Domingo, 11 de diciembre de 2005 | Hoy
MAURICE BéJART: "CARTAS A UN JOVEN BAILARíN"
La edición en español de las Cartas a un joven bailarín trae al centro de la pista la capacidad poética y la rica experiencia de uno de los coreógrafos más destacados del mundo.
Por Juan Pablo Bertazza
Cartas a un joven bailarín
Maurice Béjart
Libros del Zorzal
64 páginas
Además de confesar que solamente podría creer en un dios que supiera bailar, en La gaya ciencia Nietzsche ubicaba a la danza en un lugar muy particular: “Entre los santos y las prostitutas, entre Dios y el mundo, está la danza”. En definitiva, lo que le estaba atribuyendo a la capacidad de bailar era la ruptura de la dicotomía occidental entre cuerpo y alma.

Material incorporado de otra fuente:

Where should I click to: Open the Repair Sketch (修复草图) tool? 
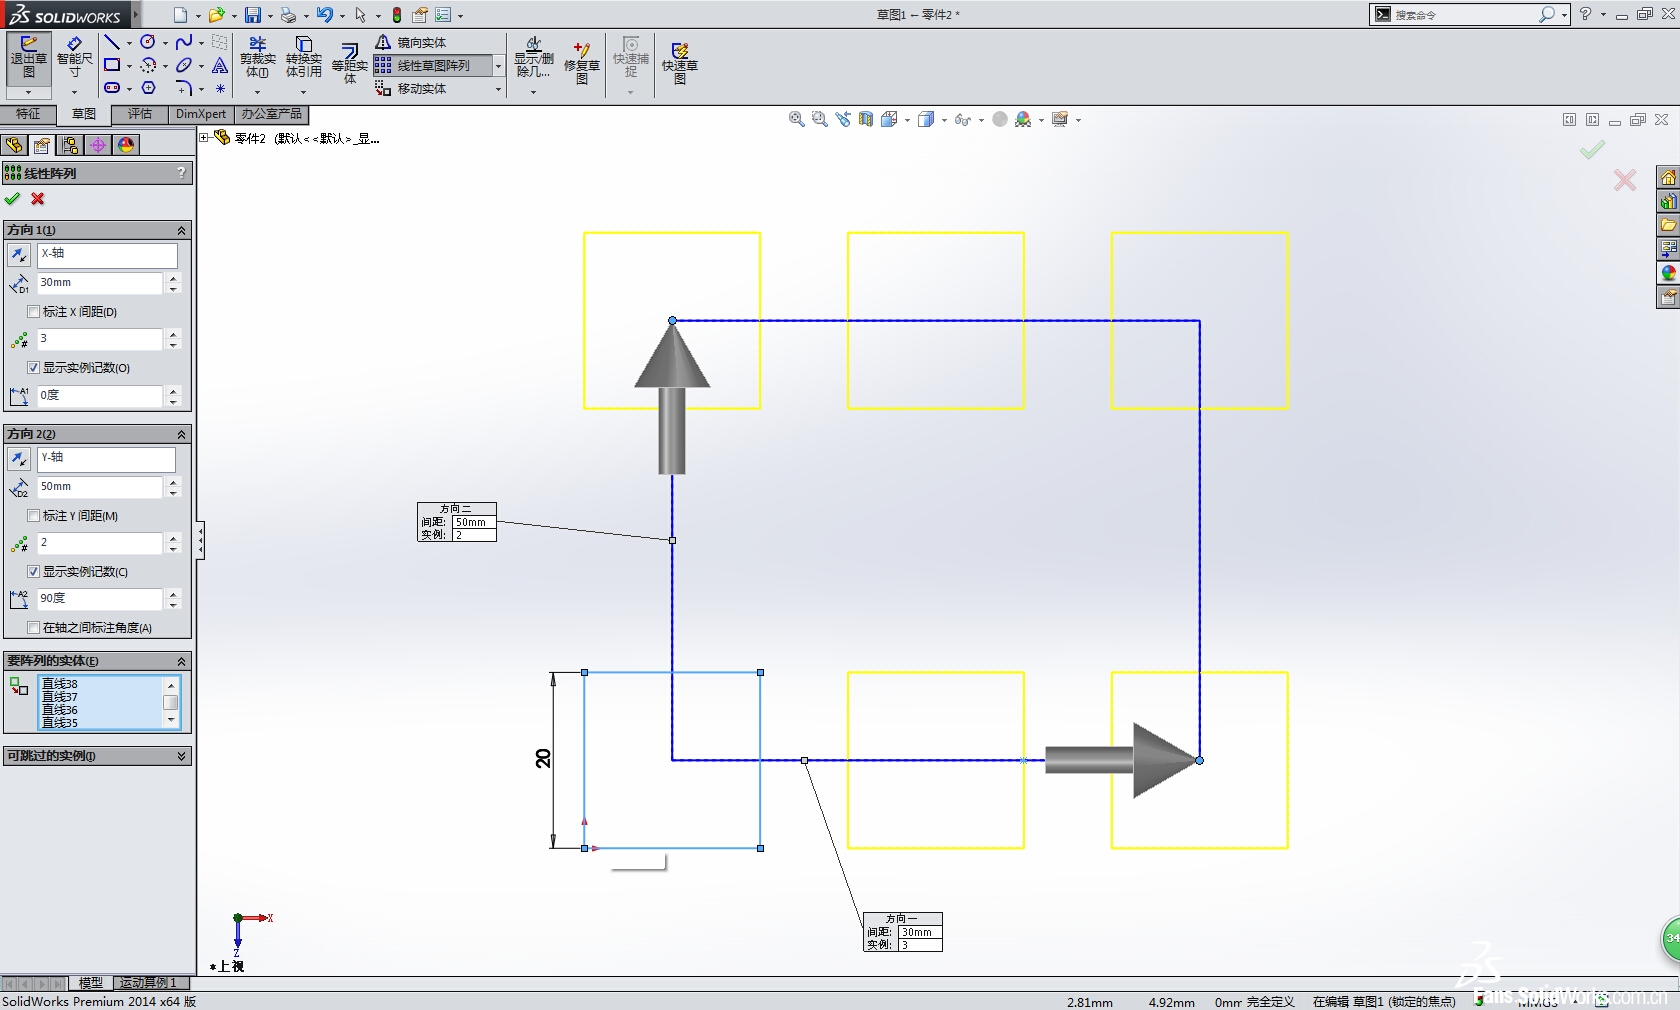click(x=581, y=62)
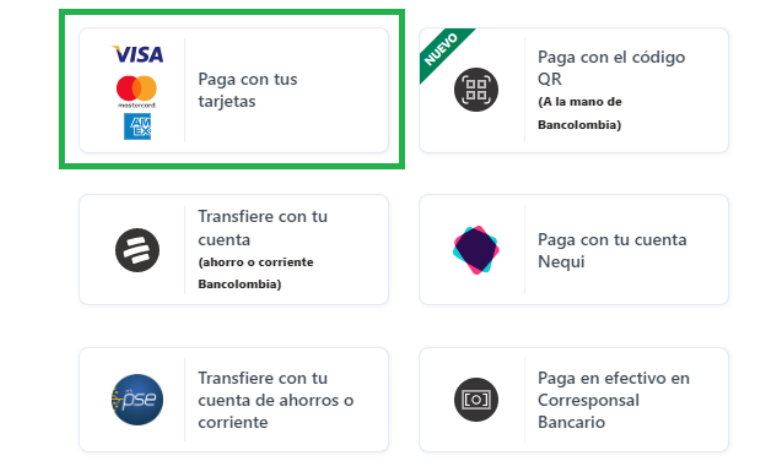Click the American Express logo
The height and width of the screenshot is (462, 763).
tap(137, 127)
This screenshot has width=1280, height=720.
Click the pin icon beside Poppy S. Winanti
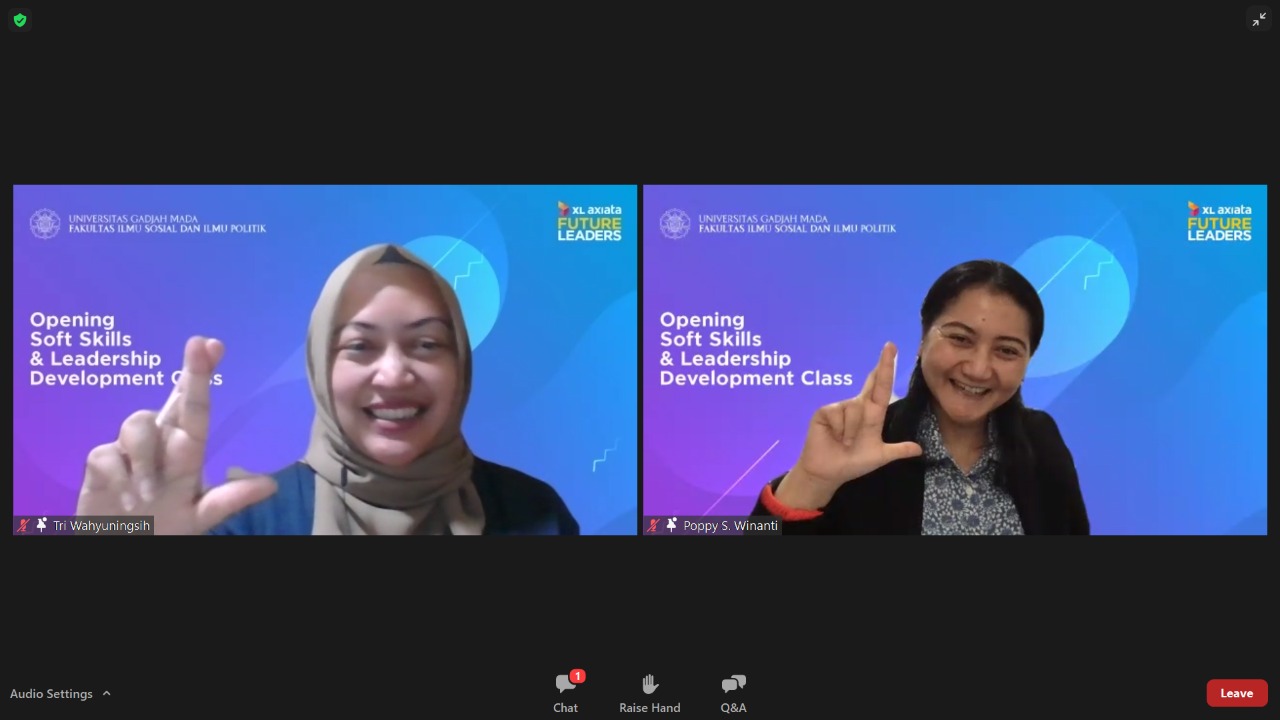click(671, 525)
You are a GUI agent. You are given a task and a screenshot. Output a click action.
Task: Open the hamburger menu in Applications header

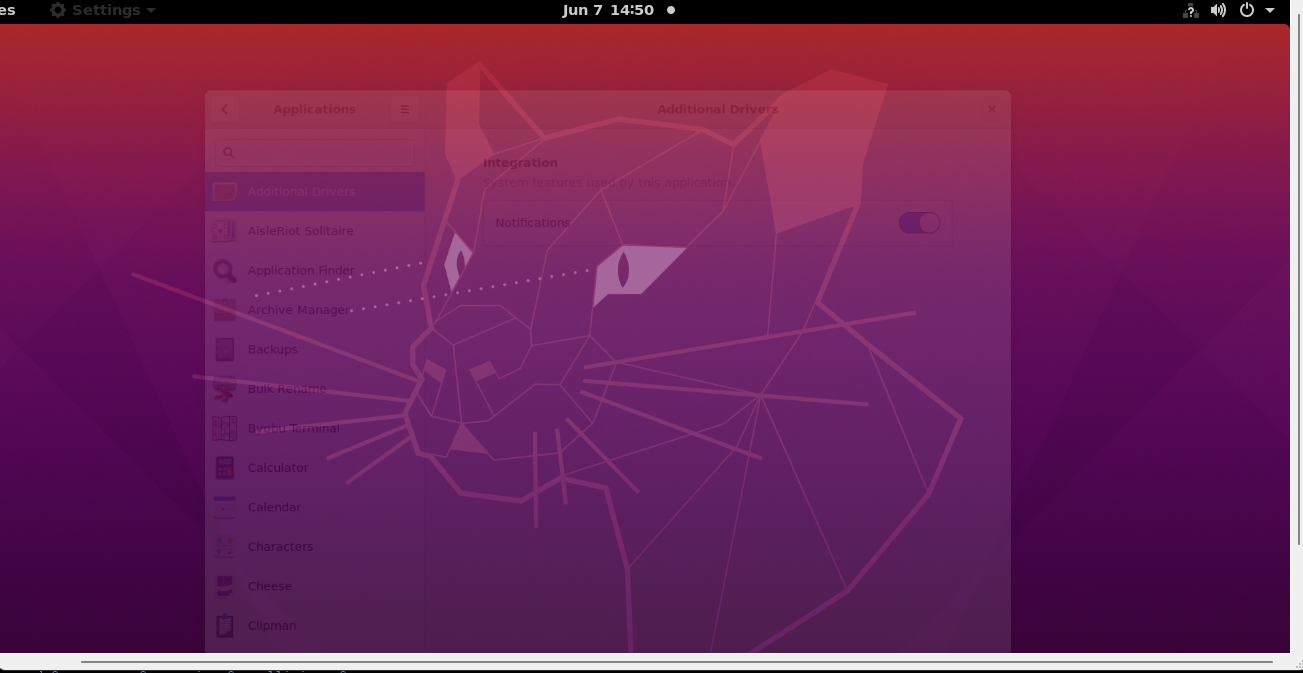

Lo cual sólo puede ser comprendido por aquellos que en las fiestas no calientan las sillas ni permanecen estáticos con la mirada perdida y una copa en la mano. Sólo quienes son capaces de hacer propio el vértigo del baile, entienden que en la pista se confunden tanto el cielo y la tierra como la carne y el espíritu.
La edición en español de las Cartas a un joven bailarín es una buena ocasión para reflexionar sobre estas virtudes de la danza y prestar nuestra sensibilidad a un artista ecléctico por naturaleza que, con la excusa de facilitarle las cosas a un discípulo, logró configurar una obra de gran calidad poética en la que vuelca, además, la rica experiencia de sus viajes, sus múltiples lecturas y los vastos conocimientos sobre la filosofía y las religiones orientales.
Las siete cartas que conforman el librito tienen un tono tan dulce como burlón, entre el Sócrates pedagógico y el paradójico Oscar Wilde, ya que Béjart además de su infatigable trabajo como bailarín y coreógrafo (fundó el Ballet de l’Etoile, el Ballet du XX siècle, que actualmente está celebrando sus cincuenta años de existencia y el Béjart Ballet Lausanne, uno de los más famosos del mundo), tuvo desde siempre la actitud de aquellos docentes que enseñan desde la marcha y con más preguntas que respuestas. Así lo expresa el mismo Béjart, nombrado Comandante de las Artes y las Letras por la embajada de Suiza, en la primera carta: “La danza cada mañana me hace preguntas y cuanto más avanzo menos sé”. La misma idea aparece en otra de sus cartas cuando cuenta la experiencia del encuentro con un maestro en la India (la región donde se encuentran todos los climas, todas las razas, todas las religiones, todas las culturas), quien le enseñó que su yoga era hacer la barra: “Haga entonces lo que llama barra por la belleza de la barra, sin pensar en la idea de progreso, pues sólo se progresa abandonando la idea de progreso”. La enseñanza entonces es un constante devenir. Justamente como la danza. Es que el bailarín es como Orfeo y su baile es como Eurídice. No se puede mirar para atrás. El que baila es un creador sin espejos retrovisores: si camina, su obra sigue en pie. Pero si se da vuelta para controlar algo, su baile (como Eurídice) finalmente se desvanece.
Así las cosas, Maurice le advierte a su alumno que, en la danza, hay que aprender a ser egoísta, ya que cada ser humano es el centro del mundo, y con más razón lo es el bailarín, quien, dondequiera que esté, siempre se encontrará en el centro del escenario. En una postura muy
nietzscheana también le habla de la verdadera libertad, que no consiste en esquivar las limitaciones sino en aprender a convivir con ellas, así como lo confirman las grandes obras de arte que fueron realizadas por encargo, tales como el techo de la Capilla Sixtina y las misas de Bach: “La disciplina resulta indispensable para encontrar al cabo de un camino de ascesis la verdadera libertad”.